** DIRECTIONS **
Scan the material below for the string "button". Report every line that has it.

** PROVIDED DATA **

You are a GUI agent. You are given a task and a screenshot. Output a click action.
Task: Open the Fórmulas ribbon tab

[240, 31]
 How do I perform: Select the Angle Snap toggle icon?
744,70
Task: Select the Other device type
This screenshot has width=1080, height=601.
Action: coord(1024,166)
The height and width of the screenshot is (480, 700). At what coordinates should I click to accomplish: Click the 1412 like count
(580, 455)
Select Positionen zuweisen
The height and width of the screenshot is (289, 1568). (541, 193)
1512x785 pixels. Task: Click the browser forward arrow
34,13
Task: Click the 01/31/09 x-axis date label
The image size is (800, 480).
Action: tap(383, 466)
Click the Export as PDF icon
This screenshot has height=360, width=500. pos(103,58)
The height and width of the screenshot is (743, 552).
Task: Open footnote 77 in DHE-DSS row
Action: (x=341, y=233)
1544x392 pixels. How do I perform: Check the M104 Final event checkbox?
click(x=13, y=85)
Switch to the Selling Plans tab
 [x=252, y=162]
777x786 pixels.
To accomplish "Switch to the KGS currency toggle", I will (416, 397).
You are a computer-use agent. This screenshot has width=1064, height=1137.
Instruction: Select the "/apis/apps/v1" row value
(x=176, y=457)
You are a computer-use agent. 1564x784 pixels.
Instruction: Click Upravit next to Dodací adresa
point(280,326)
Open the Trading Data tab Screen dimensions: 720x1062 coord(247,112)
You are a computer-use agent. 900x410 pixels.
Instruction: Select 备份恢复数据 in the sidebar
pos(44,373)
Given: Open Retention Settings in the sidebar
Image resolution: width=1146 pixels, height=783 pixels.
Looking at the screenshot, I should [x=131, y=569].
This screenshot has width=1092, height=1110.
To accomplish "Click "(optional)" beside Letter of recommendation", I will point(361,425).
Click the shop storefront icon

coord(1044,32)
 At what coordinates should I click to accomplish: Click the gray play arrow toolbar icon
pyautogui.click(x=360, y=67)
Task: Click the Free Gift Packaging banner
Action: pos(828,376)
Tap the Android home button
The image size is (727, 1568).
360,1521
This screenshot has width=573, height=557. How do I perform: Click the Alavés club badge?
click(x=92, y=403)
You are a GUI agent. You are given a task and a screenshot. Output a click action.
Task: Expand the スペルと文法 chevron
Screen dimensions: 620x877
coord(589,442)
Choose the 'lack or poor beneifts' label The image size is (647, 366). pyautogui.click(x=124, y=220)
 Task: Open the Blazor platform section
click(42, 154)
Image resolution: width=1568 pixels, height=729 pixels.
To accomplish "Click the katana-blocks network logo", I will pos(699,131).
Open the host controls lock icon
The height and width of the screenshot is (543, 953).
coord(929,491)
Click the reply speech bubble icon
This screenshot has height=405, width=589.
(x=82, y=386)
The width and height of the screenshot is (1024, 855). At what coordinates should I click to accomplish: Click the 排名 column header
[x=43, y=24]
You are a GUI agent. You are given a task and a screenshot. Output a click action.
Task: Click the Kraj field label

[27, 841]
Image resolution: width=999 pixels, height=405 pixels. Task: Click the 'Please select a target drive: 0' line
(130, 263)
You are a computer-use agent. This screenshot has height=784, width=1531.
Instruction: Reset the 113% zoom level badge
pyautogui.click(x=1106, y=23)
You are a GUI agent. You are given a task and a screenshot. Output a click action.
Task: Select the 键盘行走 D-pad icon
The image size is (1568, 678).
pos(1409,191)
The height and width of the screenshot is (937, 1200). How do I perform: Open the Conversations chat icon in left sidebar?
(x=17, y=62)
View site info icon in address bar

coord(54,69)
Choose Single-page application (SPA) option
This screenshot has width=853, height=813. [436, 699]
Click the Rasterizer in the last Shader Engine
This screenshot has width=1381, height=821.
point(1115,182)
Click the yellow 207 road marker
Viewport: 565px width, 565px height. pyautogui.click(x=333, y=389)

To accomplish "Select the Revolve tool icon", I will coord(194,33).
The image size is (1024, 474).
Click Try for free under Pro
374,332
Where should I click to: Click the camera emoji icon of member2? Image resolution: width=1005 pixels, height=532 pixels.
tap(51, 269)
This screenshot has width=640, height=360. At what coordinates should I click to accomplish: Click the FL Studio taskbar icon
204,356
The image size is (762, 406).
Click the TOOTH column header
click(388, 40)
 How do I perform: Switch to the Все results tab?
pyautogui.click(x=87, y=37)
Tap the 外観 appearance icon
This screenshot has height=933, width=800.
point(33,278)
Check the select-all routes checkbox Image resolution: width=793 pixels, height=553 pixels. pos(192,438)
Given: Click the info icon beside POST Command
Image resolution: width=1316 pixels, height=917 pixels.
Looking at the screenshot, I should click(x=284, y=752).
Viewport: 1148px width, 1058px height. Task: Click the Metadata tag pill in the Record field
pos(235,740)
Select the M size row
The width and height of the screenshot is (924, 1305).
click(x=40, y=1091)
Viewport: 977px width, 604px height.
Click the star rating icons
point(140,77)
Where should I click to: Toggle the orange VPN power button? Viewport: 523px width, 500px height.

** REPLY **
Tap the Android home button
Where should I click to: Toggle the orange VPN power button? Viewport: 523px width, 500px height.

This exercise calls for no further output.